**The task**
Write out the records exactly as they appear, everything from the line containing "1120x1073 pixels." down to the line containing "pos(1304,202)", both of those lines included, and nothing else.

**Data**

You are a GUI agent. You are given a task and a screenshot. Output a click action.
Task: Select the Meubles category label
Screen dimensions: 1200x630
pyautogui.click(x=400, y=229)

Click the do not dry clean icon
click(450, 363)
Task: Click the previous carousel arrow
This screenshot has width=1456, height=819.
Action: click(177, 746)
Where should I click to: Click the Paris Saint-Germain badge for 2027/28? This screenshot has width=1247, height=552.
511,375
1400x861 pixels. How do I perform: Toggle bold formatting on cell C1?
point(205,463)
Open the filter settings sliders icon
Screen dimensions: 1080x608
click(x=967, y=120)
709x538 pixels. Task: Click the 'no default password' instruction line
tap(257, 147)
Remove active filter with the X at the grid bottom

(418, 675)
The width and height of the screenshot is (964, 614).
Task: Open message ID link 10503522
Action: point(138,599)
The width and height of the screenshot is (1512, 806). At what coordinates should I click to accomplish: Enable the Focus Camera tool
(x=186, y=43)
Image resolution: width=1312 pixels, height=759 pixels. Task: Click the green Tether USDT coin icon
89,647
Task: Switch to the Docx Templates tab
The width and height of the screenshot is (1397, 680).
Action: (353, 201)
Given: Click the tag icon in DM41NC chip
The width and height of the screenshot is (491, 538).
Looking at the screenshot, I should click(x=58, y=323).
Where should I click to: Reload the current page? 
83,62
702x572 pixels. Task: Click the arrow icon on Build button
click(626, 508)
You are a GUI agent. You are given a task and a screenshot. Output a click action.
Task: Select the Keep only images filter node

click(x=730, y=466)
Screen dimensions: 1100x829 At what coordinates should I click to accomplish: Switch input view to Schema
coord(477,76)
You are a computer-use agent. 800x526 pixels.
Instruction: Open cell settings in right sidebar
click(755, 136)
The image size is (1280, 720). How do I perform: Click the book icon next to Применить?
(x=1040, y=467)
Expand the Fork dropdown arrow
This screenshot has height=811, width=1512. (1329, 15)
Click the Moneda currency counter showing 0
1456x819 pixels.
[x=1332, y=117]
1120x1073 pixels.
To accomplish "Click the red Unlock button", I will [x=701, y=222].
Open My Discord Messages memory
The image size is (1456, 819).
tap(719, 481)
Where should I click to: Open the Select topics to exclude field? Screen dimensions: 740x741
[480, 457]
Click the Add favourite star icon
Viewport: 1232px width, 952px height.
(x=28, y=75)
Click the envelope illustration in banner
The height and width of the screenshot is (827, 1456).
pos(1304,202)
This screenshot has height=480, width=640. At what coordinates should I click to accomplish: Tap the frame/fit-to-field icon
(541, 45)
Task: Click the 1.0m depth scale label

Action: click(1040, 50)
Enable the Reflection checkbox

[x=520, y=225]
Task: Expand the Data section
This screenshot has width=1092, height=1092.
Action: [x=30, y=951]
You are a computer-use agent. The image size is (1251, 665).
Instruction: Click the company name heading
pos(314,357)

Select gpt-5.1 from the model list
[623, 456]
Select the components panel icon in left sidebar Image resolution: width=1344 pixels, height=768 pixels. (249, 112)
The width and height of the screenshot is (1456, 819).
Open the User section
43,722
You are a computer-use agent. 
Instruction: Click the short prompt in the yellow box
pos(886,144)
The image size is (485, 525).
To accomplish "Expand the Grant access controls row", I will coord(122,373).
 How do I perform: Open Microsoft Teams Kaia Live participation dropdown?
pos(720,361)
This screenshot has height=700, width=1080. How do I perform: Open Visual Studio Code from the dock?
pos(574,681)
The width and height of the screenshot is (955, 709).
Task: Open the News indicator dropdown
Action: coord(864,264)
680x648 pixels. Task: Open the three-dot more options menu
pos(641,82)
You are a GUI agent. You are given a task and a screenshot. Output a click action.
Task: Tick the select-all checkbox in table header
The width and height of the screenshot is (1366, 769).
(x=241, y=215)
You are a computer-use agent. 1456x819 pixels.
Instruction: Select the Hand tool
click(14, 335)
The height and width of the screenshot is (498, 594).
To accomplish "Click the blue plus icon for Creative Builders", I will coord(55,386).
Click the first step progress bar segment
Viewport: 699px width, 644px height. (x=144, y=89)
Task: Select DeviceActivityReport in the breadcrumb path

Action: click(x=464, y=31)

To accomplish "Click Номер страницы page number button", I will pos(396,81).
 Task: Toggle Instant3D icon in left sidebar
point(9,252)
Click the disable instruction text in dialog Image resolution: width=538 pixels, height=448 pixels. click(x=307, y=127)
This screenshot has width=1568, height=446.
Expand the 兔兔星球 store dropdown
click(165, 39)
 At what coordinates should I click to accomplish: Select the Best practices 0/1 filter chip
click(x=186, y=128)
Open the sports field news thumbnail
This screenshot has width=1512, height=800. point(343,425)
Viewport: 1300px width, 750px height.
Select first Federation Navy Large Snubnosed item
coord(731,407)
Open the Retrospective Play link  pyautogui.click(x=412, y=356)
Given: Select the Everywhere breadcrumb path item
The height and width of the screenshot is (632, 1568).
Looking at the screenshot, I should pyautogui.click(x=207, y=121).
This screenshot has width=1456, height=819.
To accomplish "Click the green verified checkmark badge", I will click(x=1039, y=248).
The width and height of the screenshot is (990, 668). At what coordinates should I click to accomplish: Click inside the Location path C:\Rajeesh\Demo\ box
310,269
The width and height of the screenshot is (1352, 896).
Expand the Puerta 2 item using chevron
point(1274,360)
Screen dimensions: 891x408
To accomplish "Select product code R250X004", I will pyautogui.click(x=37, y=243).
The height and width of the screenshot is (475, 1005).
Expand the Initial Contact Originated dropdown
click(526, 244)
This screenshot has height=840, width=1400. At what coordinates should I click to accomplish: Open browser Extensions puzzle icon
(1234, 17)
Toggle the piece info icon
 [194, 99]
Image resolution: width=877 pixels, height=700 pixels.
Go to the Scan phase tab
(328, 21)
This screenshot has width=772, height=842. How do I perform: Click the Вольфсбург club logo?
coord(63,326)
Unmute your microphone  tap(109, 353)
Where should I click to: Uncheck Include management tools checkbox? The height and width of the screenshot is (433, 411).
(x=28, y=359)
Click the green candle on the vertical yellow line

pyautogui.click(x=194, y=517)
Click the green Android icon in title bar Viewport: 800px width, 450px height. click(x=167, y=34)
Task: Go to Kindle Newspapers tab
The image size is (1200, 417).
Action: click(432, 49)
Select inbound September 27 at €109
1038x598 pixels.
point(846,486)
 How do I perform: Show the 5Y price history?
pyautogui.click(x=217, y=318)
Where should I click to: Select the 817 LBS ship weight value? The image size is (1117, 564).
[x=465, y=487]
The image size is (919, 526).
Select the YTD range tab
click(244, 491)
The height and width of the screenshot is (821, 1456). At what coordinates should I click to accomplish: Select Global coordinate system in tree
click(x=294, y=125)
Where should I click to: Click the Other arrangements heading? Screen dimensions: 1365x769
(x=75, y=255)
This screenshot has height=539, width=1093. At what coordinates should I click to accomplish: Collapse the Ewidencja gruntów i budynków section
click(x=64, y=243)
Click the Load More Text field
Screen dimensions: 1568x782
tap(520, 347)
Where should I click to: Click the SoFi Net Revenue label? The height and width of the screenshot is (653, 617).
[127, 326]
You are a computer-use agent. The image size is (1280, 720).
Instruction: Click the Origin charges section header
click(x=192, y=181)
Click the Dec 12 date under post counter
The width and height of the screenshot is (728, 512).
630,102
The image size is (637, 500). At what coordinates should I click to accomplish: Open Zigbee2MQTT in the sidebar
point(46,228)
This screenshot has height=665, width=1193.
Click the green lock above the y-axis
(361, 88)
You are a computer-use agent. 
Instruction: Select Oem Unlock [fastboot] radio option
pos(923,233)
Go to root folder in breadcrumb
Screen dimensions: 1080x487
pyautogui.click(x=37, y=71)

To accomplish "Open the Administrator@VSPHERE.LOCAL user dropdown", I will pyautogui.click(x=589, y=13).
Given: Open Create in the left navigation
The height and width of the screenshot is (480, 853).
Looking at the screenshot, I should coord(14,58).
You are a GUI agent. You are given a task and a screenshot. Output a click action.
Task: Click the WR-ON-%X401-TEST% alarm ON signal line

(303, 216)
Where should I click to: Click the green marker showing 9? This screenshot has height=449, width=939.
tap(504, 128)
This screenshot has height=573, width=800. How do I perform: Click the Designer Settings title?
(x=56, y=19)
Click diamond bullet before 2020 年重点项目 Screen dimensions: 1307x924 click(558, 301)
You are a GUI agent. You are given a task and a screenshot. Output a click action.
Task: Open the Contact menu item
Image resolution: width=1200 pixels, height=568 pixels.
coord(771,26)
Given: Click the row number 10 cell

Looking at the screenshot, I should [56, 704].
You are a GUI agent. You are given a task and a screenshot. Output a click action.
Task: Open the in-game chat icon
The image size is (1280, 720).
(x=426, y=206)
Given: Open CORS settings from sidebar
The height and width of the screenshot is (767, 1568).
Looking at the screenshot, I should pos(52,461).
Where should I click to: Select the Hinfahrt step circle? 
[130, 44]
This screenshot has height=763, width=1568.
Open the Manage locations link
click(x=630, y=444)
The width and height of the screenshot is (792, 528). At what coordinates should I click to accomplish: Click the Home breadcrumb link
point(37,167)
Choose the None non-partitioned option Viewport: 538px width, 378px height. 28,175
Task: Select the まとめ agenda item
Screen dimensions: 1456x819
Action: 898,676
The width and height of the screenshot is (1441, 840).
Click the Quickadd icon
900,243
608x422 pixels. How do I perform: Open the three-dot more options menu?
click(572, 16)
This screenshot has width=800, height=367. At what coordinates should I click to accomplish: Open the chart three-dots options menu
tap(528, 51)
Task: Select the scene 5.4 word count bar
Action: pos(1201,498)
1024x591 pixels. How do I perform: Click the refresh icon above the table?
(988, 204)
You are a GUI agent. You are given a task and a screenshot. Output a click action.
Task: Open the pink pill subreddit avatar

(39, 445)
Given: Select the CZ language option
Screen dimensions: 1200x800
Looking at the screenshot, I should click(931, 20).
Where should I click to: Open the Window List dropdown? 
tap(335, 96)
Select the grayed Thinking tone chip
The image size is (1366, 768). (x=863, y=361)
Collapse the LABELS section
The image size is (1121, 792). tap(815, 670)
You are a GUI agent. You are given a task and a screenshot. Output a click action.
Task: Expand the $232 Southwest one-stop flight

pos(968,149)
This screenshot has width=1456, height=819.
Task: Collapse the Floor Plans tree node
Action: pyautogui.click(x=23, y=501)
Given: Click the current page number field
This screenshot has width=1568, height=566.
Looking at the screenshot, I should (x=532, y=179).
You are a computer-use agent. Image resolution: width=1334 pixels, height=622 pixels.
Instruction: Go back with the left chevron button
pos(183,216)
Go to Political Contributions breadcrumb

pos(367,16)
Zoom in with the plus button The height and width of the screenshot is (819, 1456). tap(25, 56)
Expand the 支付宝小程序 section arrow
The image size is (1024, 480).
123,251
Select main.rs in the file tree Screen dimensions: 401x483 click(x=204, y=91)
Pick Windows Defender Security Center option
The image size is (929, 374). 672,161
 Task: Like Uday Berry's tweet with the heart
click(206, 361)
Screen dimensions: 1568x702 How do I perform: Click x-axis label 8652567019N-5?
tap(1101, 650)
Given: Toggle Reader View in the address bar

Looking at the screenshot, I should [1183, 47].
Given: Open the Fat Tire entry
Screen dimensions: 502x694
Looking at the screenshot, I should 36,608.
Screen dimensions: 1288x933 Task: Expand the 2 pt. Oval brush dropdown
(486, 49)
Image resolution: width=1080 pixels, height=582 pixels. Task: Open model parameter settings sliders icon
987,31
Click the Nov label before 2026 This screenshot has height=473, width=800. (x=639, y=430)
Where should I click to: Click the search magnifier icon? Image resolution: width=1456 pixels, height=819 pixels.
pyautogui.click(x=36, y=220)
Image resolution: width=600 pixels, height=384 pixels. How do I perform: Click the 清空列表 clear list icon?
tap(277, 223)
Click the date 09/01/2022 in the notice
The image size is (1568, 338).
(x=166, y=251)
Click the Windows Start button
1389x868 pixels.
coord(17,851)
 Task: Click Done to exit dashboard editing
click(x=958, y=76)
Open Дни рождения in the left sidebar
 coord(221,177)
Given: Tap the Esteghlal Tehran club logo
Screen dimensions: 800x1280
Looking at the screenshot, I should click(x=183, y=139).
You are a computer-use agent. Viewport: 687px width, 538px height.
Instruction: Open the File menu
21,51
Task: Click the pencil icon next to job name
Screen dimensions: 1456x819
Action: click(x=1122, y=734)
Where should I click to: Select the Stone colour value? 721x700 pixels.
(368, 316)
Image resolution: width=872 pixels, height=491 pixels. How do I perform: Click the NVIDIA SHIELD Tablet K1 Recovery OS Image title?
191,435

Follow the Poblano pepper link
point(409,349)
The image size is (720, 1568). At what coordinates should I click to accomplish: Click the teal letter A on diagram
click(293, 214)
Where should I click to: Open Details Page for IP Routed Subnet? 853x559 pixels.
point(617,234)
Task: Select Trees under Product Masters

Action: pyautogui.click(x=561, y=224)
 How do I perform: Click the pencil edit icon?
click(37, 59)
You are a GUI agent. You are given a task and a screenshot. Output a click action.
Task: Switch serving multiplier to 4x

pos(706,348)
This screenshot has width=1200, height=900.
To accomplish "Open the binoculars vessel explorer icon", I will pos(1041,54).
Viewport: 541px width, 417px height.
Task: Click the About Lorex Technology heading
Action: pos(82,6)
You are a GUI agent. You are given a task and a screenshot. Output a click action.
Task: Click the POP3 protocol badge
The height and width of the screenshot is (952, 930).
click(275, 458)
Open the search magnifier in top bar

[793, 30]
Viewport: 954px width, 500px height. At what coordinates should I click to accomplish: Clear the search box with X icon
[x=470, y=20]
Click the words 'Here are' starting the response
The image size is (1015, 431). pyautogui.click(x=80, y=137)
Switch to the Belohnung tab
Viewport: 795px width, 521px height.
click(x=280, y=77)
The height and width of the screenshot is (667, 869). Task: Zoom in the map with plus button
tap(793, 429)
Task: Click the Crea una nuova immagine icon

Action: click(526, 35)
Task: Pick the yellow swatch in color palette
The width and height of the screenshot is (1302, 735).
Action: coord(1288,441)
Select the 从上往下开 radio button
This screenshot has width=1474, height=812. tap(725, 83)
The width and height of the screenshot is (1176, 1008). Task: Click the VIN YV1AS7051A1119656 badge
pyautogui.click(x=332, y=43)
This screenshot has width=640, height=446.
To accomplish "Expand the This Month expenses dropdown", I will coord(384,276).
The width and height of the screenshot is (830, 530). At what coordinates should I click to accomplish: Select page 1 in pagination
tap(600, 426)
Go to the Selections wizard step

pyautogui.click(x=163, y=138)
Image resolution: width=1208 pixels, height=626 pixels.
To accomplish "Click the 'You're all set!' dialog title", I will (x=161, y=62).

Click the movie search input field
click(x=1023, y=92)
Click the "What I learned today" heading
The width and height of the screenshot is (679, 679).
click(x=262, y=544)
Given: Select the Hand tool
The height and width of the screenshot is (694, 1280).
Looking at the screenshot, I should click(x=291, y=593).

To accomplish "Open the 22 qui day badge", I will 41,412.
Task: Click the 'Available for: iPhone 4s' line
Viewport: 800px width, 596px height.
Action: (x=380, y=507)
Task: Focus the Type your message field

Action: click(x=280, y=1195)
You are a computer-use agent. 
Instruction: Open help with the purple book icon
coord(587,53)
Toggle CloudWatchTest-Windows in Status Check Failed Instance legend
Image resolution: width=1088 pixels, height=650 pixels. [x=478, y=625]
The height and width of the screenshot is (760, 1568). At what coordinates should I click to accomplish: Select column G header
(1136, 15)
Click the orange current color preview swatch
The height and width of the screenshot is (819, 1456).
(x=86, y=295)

**Written response**
1120x1073 pixels.
To accomplish "Click the red Unlock button", I will [x=701, y=222].
Open My Discord Messages memory
The image size is (1456, 819).
tap(719, 481)
Where should I click to: Open the Select topics to exclude field? Screen dimensions: 740x741
[480, 457]
Click the Add favourite star icon
Viewport: 1232px width, 952px height.
(x=28, y=75)
Click the envelope illustration in banner
The height and width of the screenshot is (827, 1456).
pos(1304,202)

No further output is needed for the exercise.